Relativism: Relativism, roughly put, is the view that truth and falsity, right and wrong, standards of reasoning, and procedures of justification are products of differing conventions and frameworks of assessment and that their authority is confined to the context giving rise to them.
– Stanford Encyclopedia of Philosophy
An unknowably large multiplicity of realities, or “worlds” in his terms, exists–one for each actor’s sources of agency, inspirations for action. Actors bring “the real” (metaphysics) into being. The task of the researcher is not to find one “basic structure” that explains agency, but to recognize “the metaphysical innovations proposed by ordinary actors”. Mapping those metaphysical innovations involves a strong dedication to relativism, Latour argues. The relativist researcher “learns the actors’ language,” records what they say about what they do, and does not appeal to a higher “structure” to “explain” the actor’s motivations. The relativist “takes seriously what [actors] are obstinately saying” and “follows the direction indicated by their fingers when they designate what ‘makes them act'”. The relativist recognizes the plurality of metaphysics that actors bring into being, and attempts to map them rather than reducing them to a single structure or explanation.

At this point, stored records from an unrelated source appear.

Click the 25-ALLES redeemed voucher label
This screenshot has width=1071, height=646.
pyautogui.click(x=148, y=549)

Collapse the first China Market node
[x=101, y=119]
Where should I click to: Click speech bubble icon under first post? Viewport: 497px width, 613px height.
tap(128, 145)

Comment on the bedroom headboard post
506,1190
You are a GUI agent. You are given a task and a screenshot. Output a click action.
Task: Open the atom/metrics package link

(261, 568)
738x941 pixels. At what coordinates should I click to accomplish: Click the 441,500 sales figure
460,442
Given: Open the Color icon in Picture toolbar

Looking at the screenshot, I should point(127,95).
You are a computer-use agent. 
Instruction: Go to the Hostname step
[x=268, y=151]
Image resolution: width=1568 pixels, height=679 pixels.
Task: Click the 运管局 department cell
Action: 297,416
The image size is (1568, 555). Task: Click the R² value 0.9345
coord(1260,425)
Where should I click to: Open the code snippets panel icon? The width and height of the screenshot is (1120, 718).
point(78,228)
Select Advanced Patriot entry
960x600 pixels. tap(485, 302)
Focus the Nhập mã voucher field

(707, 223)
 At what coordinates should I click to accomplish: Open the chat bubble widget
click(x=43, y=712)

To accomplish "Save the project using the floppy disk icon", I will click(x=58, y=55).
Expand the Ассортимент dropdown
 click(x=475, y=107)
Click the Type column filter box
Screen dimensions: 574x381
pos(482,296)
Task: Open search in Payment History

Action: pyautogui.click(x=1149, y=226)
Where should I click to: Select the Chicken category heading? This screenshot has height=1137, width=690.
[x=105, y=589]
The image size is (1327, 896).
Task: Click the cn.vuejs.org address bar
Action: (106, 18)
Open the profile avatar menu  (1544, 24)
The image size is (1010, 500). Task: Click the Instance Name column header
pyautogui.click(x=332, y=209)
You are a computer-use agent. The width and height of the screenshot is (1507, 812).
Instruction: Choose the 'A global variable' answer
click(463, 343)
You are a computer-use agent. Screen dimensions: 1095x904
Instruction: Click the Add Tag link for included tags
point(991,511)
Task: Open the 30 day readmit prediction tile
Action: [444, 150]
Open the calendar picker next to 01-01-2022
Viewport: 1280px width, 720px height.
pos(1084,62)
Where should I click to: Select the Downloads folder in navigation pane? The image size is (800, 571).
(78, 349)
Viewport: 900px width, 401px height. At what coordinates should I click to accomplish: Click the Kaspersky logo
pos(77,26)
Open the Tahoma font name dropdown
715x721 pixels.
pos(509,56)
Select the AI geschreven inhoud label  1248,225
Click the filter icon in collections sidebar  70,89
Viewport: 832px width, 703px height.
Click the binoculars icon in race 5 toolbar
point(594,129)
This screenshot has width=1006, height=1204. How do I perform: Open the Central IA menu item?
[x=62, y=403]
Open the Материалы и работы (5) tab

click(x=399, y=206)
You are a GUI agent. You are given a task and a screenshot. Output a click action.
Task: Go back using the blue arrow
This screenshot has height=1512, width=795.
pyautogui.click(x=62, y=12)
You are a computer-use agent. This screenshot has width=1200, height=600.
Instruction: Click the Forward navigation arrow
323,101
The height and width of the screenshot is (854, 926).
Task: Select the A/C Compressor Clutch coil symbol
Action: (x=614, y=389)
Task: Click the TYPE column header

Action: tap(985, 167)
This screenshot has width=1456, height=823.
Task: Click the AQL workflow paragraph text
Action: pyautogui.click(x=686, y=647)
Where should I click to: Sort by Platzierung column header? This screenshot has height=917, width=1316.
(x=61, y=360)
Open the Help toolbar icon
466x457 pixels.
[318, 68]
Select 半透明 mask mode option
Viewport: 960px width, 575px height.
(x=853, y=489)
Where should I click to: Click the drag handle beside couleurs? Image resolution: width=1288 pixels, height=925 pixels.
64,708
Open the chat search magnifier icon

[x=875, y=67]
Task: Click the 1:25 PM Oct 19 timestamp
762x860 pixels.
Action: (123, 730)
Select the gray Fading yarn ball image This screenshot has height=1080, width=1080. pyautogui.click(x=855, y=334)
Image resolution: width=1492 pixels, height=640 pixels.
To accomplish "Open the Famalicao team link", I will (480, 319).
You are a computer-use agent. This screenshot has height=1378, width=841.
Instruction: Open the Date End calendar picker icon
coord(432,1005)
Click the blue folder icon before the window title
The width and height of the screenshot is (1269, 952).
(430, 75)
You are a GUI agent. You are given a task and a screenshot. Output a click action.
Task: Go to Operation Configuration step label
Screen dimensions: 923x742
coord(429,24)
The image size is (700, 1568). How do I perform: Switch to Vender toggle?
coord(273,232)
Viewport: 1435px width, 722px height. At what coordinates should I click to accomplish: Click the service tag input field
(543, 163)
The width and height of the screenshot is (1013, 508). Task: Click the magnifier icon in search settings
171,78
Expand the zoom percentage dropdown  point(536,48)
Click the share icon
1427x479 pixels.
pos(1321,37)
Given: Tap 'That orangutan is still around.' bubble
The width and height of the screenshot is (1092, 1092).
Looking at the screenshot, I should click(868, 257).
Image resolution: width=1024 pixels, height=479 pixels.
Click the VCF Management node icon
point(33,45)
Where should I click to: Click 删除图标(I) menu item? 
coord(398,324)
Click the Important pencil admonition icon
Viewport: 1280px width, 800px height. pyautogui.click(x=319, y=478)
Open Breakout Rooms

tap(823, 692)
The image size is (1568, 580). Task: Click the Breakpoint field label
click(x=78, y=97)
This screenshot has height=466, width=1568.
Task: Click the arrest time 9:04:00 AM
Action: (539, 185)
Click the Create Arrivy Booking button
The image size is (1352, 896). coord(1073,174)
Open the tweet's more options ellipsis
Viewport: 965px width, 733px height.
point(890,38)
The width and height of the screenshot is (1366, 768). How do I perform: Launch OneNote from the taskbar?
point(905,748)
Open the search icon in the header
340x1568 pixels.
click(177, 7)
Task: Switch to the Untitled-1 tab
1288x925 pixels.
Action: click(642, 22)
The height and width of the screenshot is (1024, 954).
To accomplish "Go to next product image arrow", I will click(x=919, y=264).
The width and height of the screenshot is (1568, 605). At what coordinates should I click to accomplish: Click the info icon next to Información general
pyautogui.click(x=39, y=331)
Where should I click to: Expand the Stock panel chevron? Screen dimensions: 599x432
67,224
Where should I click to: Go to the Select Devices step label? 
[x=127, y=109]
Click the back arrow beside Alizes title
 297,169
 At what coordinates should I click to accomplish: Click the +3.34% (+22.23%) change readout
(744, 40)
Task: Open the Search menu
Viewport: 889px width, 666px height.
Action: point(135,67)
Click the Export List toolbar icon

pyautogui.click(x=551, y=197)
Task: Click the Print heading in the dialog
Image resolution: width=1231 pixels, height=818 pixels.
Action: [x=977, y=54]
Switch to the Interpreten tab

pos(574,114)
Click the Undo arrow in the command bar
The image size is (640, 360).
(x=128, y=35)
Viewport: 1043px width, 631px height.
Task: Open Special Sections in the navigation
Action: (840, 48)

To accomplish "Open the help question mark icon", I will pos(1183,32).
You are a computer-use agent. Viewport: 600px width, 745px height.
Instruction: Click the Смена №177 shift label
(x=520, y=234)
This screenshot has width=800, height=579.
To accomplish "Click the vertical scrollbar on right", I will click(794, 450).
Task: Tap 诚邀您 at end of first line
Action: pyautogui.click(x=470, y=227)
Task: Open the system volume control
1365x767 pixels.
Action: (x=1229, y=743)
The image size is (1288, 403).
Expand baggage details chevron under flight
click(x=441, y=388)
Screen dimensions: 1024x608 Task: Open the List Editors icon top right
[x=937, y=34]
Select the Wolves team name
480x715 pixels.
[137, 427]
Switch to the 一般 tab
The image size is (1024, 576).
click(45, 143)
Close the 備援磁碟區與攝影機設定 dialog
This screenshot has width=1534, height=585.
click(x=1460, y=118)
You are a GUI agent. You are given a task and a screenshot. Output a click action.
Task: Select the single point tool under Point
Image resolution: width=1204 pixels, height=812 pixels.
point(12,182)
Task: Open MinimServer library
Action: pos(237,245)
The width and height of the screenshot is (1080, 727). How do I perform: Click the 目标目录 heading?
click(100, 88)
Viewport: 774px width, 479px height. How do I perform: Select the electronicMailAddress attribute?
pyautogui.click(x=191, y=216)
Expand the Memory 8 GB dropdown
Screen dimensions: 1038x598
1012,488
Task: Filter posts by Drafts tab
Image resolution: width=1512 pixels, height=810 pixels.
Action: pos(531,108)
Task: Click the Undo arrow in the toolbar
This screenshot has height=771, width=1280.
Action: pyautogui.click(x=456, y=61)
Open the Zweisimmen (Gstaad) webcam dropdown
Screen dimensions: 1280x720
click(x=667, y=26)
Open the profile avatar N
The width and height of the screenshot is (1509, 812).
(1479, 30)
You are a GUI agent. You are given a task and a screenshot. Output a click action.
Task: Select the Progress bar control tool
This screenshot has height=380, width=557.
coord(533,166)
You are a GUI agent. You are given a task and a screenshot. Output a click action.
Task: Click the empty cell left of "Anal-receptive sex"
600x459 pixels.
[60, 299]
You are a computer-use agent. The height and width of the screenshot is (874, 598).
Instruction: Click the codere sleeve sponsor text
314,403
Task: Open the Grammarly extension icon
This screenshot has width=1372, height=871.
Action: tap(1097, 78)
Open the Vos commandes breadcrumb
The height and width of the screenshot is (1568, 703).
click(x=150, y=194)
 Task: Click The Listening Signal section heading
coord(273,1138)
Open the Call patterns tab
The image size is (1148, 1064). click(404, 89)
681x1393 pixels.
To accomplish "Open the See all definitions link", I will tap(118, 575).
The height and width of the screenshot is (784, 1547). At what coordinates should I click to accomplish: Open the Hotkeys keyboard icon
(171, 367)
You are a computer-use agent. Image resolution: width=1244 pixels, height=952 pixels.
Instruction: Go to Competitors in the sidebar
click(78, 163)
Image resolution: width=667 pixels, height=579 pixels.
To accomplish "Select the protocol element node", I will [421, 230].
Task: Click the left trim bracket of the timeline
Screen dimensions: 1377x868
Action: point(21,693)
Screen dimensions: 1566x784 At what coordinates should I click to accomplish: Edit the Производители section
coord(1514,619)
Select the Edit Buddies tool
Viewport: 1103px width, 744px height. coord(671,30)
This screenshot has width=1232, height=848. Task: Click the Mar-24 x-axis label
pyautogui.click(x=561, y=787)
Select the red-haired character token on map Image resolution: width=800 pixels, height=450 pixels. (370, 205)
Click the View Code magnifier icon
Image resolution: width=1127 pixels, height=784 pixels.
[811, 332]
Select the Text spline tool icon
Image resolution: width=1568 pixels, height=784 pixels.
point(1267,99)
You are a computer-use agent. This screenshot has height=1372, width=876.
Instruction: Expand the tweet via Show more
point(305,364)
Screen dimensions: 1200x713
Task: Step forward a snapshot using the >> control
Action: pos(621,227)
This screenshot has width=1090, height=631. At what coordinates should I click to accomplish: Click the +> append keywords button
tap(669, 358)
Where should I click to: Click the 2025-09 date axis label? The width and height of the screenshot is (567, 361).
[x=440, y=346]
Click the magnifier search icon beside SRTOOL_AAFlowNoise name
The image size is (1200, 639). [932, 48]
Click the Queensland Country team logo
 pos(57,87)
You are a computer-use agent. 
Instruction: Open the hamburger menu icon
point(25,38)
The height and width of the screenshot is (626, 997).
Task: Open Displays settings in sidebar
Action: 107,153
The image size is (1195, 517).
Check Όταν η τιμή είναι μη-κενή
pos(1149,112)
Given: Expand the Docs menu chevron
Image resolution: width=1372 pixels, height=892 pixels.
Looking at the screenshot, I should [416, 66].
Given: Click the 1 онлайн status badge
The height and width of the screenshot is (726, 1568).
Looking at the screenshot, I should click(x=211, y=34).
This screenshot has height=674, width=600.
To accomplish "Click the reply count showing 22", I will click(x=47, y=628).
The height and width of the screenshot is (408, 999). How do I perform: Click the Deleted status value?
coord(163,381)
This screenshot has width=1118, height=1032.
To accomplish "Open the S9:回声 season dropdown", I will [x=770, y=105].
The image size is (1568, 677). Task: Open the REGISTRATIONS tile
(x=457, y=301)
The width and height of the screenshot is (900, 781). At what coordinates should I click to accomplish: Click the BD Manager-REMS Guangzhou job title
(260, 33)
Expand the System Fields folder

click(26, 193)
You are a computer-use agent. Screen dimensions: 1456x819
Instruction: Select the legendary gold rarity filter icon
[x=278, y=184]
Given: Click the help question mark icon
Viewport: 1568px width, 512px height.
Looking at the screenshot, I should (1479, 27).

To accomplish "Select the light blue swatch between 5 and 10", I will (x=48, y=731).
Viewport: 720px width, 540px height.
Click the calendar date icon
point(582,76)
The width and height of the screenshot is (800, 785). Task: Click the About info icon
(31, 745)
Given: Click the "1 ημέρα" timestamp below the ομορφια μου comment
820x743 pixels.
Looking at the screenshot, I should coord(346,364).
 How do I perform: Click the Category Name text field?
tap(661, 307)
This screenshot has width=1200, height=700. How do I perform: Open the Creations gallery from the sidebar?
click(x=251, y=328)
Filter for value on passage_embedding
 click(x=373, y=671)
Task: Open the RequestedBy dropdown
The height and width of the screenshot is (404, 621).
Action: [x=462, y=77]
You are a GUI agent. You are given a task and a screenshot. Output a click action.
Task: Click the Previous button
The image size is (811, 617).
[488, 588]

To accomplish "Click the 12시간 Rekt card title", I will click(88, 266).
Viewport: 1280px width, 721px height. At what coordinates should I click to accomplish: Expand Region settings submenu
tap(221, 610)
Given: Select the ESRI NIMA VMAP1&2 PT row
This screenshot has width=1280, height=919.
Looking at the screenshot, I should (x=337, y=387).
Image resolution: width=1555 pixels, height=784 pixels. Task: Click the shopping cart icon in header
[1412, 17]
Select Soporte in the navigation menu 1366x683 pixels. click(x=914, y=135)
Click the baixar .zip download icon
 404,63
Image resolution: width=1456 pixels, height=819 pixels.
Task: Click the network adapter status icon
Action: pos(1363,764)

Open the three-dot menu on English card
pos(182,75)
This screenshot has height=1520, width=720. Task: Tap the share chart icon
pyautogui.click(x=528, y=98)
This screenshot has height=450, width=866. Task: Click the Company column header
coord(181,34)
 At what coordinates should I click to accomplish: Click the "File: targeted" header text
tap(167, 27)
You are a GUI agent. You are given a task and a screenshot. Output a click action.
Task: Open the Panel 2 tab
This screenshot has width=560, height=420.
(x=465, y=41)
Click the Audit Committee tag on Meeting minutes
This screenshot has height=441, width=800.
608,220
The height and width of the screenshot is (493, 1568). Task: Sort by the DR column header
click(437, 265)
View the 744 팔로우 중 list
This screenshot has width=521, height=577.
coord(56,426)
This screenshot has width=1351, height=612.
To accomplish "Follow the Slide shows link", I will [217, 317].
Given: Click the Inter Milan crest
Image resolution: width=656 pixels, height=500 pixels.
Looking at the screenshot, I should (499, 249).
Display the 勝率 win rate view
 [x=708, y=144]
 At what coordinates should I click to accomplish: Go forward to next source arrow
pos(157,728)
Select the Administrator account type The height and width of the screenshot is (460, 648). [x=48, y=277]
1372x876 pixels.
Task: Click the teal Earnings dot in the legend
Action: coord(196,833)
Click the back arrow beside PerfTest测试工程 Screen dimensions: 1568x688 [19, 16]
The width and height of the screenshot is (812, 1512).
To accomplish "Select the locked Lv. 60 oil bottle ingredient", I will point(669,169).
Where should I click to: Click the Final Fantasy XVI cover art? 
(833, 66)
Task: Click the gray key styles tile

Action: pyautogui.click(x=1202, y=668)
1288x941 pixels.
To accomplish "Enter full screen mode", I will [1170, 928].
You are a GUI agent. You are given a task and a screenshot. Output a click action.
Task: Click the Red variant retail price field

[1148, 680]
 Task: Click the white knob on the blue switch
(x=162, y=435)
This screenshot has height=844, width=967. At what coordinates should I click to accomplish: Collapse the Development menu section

Instrumentalization: Lev Vygotsky studied child development and the significant roles of cultural mediation and interpersonal communication. He observed how higher mental functions developed through these interactions, and also represented the shared knowledge of a culture. This process is known as internalization. Internalization may be understood in one respect as “knowing how”. For example, the practices of riding a bicycle or pouring a cup of milk initially, are outside and beyond the child. The mastery of the skills needed for performing these practices occurs through the activity of the child within society. A further aspect of internalization is appropriation, in which children take tools and adapt them to personal use, perhaps using them in unique ways. Internalizing the use of a pencil allows the child to use it very much for personal ends rather than drawing exactly what others in society have drawn previously.
Thinking and Speech:
In Thinking and speech, entitled in Russian, Myshlenie i rech, published in 1934, Vygotsky described inner speech as being qualitatively different from verbal external speech. Although Vygotsky believed inner speech developed from external speech via a gradual process of “internalization” (i.e., transition from the external to the internal), with younger children only really able to “think out loud”, he claimed that in its mature form, inner speech would not resemble spoken language as we know it (in particular, being greatly compressed). Hence, thought itself developing socially.
Gestalt Psychology: In the study of perception, Gestalt psychologists stipulate that perceptions are the products of complex interactions among various stimuli. Contrary to the behaviorist approach to focusing on stimulus and response, gestalt psychologists sought to understand the organization of cognitive processes (Carlson and Heth, 2010). Our brain is capable of generating whole forms, particularly with respect to the visual recognition of global figures instead of just collections of simpler and unrelated elements (points, lines, curves, etc.).